Take Part in Planning the Service
Even though everyone will be grieving after a loss of a loved one, someone needs to plan the funeral or memorial services. It’s necessary, but it also can be used as a way to grieve. You are literally planning their rest, you can’t hide from it any longer. If you’re afraid to do it because it’s too real, take some time but then throw yourself into the planning and preparation. Don’t go too fast, but don’t sulk either. It can be difficult to know when to get back to work, but allowing yourself grace and holding yourself accountable can be balanced effectively.
Make Symbolic Gestures
Another way to grieve is to make symbolic gestures. When the person loved something in particular or shared something private with you, making a gesture for the dead can help you feel at peace. While these gestures are typically coping mechanisms for the living, if you are a spiritual person and believe the dead go to heaven or somewhere else, making a symbol of something can be very powerful. When you’re wondering what to bring to a memorial service, think about your connection with that person and place a symbol on their coffin when they’re buried, place their ashes in a specific place, or put into words as a eulogy.
Accept Lack of Control
In the end, no one can control who lives or dies. It doesn’t matter if you went above and beyond to make the home of your elderly parent safe with medical alert systems and other security measures. You can’t do anything about a sudden death. Acknowledging that you have no power over these situations and there was nothing you could do to save a person, you will be able to more accurately grieve and introspect about the person.

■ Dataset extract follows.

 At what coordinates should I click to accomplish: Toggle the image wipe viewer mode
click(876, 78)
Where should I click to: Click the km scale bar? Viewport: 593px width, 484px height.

The end of life is never easy to deal with. The loss is permanent, but there are plenty of ways to help yourself cope with a death or the inevitability that everyone’s life is finite. We have mortal existences and the more you engage with these uncomfortable truths, the better you will be able to handle deaths both sudden and not. Have those conversations you don’t want to have while people are alive, in the end you will be glad that you did.